Show all lines from the listing below that contain "JSIS".

• _EXCERPTED DATA_:

------

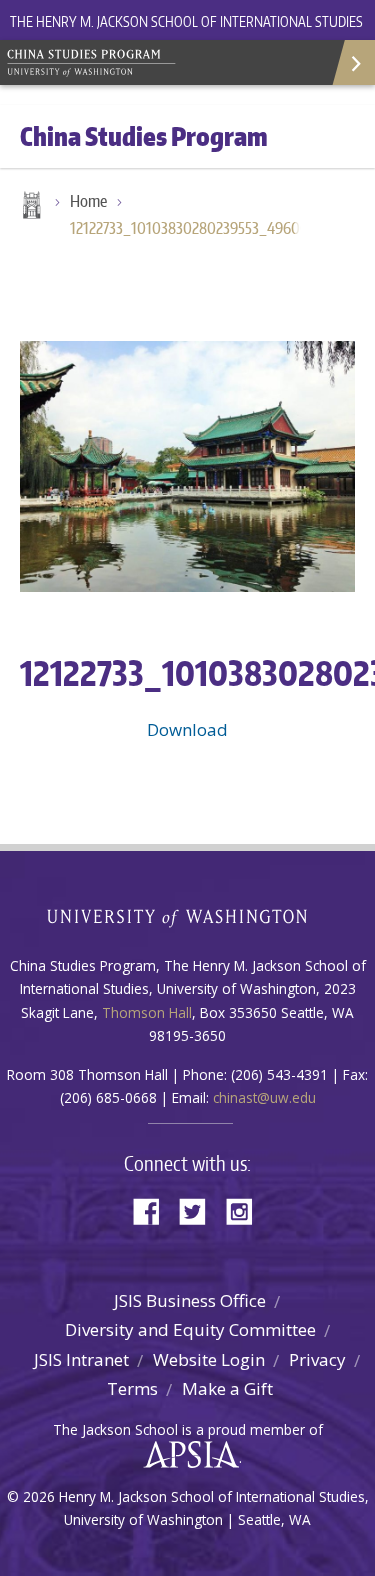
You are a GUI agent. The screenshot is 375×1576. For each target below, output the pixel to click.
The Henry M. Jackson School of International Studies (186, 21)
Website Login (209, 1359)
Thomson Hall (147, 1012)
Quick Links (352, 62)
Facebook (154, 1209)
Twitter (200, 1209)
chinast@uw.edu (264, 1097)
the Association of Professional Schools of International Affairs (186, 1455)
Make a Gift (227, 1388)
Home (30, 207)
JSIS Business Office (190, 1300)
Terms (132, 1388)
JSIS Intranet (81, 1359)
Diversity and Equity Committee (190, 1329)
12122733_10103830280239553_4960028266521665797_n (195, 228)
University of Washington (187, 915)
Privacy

------

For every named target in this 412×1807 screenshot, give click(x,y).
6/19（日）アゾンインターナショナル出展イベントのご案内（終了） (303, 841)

------

• _EXPECTED ANSWER_:
JSIS Business Office (190, 1300)
JSIS Intranet (81, 1359)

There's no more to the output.